Di negeri ini ada saja kasus-kasus meresahkan yang bikin pusing. Tak Cuma pusing, tapi bikin was-was karena kasus ini bisa membahayakan kesehatan kita. Salah satunya yaitu maraknya beras oplosan yang dijual bebas di pasar. Dilansir dari situs metrotvnews.com/di hari Senin, 14 Juli 2025, bahwa ada 212 merek beras oplosan.  Di situs  tersebut, Amran Sulaiman, selaku menteri pertanian menyatakan karena kasus ini, negara rugi sekitar 100 triliun.

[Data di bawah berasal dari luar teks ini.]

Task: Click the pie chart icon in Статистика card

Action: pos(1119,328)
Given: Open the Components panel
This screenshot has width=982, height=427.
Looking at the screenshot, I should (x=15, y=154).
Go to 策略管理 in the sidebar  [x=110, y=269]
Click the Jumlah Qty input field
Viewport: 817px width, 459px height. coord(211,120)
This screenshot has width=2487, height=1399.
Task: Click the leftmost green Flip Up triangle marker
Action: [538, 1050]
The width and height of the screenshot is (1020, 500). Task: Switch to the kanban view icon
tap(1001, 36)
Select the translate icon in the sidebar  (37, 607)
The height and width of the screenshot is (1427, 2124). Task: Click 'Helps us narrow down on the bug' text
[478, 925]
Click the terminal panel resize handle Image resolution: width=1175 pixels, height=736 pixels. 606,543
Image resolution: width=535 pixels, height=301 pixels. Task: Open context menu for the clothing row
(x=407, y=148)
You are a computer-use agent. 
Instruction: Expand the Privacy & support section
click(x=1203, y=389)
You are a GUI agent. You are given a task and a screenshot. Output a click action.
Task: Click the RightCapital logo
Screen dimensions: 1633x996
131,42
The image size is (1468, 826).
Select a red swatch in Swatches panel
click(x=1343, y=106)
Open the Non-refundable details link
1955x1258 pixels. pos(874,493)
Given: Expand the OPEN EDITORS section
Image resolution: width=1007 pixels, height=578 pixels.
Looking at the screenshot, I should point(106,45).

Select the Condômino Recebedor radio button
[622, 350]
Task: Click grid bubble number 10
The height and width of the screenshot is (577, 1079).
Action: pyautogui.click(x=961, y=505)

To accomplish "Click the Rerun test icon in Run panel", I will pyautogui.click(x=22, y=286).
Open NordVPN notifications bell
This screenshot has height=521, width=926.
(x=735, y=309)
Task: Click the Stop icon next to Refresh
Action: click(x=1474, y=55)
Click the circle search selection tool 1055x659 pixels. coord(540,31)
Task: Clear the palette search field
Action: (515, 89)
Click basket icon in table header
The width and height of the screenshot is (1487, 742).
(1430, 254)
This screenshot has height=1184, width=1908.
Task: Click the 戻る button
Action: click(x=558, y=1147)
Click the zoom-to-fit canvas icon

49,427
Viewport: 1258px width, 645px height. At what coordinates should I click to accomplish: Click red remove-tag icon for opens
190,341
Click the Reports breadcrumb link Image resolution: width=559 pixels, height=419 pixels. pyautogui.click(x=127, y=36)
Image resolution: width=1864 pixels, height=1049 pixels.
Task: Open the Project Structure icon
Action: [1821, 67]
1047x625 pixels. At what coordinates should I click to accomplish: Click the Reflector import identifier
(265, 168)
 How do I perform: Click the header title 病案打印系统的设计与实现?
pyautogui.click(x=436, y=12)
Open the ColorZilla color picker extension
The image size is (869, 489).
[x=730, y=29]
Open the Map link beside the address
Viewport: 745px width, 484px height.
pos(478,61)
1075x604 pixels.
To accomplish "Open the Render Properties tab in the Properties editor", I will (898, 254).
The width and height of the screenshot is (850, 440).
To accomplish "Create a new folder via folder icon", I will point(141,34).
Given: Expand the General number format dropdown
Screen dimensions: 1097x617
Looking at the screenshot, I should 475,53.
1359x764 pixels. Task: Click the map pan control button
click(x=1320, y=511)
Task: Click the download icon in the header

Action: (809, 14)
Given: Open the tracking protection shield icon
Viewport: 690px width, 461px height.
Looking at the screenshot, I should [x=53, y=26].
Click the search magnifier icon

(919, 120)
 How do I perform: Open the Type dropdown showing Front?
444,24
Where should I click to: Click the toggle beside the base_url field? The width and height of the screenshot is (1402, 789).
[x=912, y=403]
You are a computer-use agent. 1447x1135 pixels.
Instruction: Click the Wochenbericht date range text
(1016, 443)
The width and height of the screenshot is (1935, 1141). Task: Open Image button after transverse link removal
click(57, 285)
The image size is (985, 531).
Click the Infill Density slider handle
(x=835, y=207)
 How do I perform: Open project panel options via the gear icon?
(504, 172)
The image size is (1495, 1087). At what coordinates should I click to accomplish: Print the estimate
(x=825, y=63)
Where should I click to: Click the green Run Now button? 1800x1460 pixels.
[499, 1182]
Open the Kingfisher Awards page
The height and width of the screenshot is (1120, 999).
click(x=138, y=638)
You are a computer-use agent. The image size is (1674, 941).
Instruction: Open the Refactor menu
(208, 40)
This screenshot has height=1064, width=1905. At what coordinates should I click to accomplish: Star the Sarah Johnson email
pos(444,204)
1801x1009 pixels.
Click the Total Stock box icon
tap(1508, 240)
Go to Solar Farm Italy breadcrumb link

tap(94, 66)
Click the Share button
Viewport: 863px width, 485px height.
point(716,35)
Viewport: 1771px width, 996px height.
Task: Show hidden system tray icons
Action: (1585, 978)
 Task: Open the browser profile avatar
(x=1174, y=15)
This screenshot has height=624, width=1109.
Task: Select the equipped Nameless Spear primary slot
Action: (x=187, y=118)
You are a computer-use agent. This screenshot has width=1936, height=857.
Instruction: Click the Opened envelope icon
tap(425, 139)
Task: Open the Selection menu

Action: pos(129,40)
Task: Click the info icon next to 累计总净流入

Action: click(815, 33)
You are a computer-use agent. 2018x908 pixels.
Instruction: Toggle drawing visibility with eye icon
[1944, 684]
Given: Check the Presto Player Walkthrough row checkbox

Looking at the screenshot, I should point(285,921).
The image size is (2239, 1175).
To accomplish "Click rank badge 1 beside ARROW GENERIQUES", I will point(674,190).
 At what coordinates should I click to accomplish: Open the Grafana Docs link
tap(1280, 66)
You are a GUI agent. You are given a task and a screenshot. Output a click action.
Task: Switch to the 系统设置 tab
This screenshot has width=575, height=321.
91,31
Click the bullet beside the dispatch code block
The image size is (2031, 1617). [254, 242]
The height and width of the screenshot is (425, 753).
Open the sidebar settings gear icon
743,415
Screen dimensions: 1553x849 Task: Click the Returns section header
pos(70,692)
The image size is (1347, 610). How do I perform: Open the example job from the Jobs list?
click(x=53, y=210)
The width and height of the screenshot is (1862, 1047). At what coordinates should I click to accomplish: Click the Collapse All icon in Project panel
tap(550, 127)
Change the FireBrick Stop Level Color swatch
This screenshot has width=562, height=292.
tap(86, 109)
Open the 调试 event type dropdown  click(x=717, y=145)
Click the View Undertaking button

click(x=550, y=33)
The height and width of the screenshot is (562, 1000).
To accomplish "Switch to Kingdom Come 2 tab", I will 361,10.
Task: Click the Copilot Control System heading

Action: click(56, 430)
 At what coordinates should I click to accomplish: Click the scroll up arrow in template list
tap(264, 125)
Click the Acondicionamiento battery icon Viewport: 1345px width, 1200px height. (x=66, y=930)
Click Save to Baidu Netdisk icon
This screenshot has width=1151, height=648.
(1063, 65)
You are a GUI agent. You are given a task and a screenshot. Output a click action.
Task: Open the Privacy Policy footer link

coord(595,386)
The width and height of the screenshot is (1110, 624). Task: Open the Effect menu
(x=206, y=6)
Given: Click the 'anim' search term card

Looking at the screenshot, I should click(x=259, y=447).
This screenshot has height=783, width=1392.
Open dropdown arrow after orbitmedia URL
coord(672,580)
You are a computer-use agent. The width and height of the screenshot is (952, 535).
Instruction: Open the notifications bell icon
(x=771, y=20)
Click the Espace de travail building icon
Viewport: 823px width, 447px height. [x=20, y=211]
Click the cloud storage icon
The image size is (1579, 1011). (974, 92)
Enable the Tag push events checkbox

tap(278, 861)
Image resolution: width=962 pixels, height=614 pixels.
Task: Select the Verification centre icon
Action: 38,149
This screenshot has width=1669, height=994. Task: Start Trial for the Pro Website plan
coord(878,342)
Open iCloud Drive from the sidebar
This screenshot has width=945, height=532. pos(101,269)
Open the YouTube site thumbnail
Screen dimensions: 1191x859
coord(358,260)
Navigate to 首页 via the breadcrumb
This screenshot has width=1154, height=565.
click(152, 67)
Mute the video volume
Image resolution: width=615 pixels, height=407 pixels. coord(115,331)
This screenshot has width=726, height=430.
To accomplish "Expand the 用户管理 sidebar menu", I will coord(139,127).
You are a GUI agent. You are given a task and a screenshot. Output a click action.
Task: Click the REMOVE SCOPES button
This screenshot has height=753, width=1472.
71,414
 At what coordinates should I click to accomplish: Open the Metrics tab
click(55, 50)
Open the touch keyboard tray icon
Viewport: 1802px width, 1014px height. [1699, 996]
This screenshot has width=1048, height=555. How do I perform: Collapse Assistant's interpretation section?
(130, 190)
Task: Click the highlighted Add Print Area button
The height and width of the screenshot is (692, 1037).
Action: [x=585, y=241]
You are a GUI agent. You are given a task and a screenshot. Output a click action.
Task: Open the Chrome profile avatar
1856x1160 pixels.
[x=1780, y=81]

Contoh masalah pengoplosan beras seperti pemalsuan berat bersih beras yang tertulis di kemasan. Di kemasan tertulis 5 kg tetapi saat ditimbang berat bersihnya hanya 4,5 kg. Tidak hanya itu, di kemasan tertulis "beras kualitas premium" tetapi aslinya berasnya bukan premium. Bayangkan jika harga beras yang katanya premium 5 kg dijual 85 ribu tetapi itu aslinya beras biasa. Apa hal ini tidak merugikan dan menyesatkan konsumen? Â Ya jelas merugikan dan sesat lah.
Saat konferensi pers yang dilansir dari metrotvnews.com, menteri pertanian (mentan) membeberkan beberapa merek dan produsen beras oplosan diantaranya :
- Merek Sania, Sovia, Fortune dan Siip yang diproduksi oleh Wilmar group
- Setra Ramos, Beras Pulen Wangi, Setra Pulen  dan Food Station yang diproduksi Food Station Tjipinang Jaya
- Raja platinum, Raja Ultima diproduksi oleh PT. Belitang Panen Raya
- Ayana diproduksi oleh PT. Sentosa Utama Lestari (JAPFA group)
Pasti di benak kita muncul pertanyaan siapa pelakunya saja padahal seharusnya kita bertanya mengapa praktik seperti ini terus berulang?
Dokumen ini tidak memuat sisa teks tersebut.